_Problem details_
Copy each line in the data that includes the word "toolbar".

(Pixel coordinate grounding data)
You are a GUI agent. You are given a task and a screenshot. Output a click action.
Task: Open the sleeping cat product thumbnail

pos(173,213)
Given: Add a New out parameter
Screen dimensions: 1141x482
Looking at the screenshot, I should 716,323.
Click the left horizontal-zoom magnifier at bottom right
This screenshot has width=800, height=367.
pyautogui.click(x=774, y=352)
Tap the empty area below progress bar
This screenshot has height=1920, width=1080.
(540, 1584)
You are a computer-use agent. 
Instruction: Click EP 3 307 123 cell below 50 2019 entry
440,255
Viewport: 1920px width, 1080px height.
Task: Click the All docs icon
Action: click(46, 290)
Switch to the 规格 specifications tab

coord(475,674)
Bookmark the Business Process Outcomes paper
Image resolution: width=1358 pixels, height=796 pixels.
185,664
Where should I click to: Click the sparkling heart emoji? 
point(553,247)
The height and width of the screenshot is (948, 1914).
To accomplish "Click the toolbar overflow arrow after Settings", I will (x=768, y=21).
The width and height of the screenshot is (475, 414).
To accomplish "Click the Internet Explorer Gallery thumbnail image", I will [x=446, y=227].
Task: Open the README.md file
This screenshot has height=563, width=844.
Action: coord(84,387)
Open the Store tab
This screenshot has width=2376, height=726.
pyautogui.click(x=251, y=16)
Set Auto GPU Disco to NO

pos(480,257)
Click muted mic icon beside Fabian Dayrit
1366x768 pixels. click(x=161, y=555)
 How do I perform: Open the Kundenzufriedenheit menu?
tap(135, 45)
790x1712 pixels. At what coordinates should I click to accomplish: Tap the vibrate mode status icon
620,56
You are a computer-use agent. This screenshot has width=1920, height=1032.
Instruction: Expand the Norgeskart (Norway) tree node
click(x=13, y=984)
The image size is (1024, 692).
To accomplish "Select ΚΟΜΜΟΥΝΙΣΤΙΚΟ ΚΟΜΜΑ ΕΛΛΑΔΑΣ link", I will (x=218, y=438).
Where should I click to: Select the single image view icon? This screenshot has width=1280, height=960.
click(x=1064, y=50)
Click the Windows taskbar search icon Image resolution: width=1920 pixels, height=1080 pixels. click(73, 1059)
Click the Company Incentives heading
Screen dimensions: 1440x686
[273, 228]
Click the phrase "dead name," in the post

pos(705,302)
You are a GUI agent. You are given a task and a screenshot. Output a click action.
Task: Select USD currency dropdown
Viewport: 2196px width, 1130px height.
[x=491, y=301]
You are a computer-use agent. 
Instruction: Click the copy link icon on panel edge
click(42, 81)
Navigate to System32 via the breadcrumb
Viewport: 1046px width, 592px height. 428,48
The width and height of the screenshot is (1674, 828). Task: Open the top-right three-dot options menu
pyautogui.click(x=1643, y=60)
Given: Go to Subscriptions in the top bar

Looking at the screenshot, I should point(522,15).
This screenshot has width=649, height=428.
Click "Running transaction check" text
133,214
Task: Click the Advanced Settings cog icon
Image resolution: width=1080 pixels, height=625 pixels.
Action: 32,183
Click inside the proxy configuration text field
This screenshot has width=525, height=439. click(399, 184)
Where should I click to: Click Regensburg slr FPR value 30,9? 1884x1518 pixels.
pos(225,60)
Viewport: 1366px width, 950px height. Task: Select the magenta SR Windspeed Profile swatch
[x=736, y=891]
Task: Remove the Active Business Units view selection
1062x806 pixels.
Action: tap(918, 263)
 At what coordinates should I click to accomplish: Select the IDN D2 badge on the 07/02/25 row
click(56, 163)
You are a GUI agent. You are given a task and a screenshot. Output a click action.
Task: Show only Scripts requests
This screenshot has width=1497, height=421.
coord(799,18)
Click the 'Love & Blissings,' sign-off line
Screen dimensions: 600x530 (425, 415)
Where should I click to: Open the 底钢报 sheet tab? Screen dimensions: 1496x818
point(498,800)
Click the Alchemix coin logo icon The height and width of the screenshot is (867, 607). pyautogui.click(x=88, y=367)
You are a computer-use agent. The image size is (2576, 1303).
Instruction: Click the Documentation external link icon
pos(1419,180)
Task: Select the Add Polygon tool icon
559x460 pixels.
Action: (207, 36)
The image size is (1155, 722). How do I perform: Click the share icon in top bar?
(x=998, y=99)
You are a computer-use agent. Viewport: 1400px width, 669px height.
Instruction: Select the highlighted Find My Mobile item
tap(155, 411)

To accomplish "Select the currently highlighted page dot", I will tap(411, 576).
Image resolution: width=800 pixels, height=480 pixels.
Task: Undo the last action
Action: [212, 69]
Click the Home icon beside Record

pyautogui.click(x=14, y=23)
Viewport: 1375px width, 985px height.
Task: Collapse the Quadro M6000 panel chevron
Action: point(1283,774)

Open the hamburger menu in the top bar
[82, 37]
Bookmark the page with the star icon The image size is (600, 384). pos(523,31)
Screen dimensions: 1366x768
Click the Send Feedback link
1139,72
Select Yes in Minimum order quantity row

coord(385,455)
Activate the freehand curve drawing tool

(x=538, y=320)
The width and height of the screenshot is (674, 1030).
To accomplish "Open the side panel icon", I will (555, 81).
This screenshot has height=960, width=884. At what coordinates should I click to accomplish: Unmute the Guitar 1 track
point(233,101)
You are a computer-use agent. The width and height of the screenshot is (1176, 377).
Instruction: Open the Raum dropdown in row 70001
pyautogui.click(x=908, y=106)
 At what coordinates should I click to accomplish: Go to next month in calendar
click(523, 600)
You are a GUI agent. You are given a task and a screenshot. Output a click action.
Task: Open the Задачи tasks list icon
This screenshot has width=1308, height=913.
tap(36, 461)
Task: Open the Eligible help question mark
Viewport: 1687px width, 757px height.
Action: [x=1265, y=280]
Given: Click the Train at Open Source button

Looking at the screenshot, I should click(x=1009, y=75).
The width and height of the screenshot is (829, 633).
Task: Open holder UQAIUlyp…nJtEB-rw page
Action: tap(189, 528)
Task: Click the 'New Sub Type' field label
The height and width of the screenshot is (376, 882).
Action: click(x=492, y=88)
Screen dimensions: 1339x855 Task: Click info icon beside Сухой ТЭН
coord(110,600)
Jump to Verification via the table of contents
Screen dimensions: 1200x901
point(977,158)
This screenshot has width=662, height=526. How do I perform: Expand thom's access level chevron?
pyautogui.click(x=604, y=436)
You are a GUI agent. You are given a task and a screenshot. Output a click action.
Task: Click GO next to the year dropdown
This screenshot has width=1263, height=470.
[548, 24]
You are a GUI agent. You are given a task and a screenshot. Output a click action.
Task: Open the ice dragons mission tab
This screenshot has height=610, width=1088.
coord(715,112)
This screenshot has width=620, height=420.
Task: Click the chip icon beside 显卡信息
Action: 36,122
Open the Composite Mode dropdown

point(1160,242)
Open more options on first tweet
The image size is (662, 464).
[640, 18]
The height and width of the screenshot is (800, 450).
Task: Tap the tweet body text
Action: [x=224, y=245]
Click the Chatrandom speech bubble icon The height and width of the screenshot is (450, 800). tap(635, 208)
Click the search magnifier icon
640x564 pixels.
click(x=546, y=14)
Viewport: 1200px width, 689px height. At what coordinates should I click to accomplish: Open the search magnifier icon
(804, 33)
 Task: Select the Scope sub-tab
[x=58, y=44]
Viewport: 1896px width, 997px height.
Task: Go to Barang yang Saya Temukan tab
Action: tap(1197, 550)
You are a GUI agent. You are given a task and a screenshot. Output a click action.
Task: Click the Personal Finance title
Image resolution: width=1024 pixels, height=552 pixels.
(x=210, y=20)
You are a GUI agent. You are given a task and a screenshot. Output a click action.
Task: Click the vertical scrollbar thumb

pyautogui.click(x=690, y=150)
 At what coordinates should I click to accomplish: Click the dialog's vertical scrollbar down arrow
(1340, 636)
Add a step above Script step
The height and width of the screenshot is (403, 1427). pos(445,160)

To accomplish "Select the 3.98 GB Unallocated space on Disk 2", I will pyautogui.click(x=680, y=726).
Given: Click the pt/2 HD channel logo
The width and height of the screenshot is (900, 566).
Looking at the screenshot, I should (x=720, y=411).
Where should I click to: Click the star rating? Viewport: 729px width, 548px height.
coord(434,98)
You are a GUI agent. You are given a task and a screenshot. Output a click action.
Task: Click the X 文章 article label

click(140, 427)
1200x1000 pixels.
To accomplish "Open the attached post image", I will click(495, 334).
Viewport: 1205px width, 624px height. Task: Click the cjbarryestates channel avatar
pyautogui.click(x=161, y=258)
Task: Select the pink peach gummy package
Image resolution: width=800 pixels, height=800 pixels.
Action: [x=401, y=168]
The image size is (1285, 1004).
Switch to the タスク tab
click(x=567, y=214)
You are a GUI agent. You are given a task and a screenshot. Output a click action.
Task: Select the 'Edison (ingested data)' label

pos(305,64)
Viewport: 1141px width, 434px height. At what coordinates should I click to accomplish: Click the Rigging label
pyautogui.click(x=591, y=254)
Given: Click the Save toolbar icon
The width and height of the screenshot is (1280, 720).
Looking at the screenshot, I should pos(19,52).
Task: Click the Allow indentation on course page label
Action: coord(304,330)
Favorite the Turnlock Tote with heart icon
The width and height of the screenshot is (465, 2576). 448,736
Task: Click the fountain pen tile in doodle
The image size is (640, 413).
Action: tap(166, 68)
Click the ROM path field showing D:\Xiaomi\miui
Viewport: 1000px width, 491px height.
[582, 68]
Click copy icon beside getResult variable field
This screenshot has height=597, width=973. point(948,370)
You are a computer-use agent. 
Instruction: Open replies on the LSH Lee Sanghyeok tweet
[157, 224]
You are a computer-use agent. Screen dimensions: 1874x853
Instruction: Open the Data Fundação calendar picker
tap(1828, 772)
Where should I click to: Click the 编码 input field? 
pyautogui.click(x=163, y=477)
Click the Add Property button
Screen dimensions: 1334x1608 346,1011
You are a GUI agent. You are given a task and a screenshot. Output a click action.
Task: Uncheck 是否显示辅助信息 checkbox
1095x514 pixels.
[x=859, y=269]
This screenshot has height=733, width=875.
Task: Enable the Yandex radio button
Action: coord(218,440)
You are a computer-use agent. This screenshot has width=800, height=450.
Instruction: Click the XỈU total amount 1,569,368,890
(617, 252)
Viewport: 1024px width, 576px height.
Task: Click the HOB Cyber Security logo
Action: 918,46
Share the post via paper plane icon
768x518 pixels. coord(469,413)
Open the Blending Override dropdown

_Response to this exercise_
To accomplish "Click the toolbar overflow arrow after Settings", I will (x=768, y=21).
Given: Click the Save toolbar icon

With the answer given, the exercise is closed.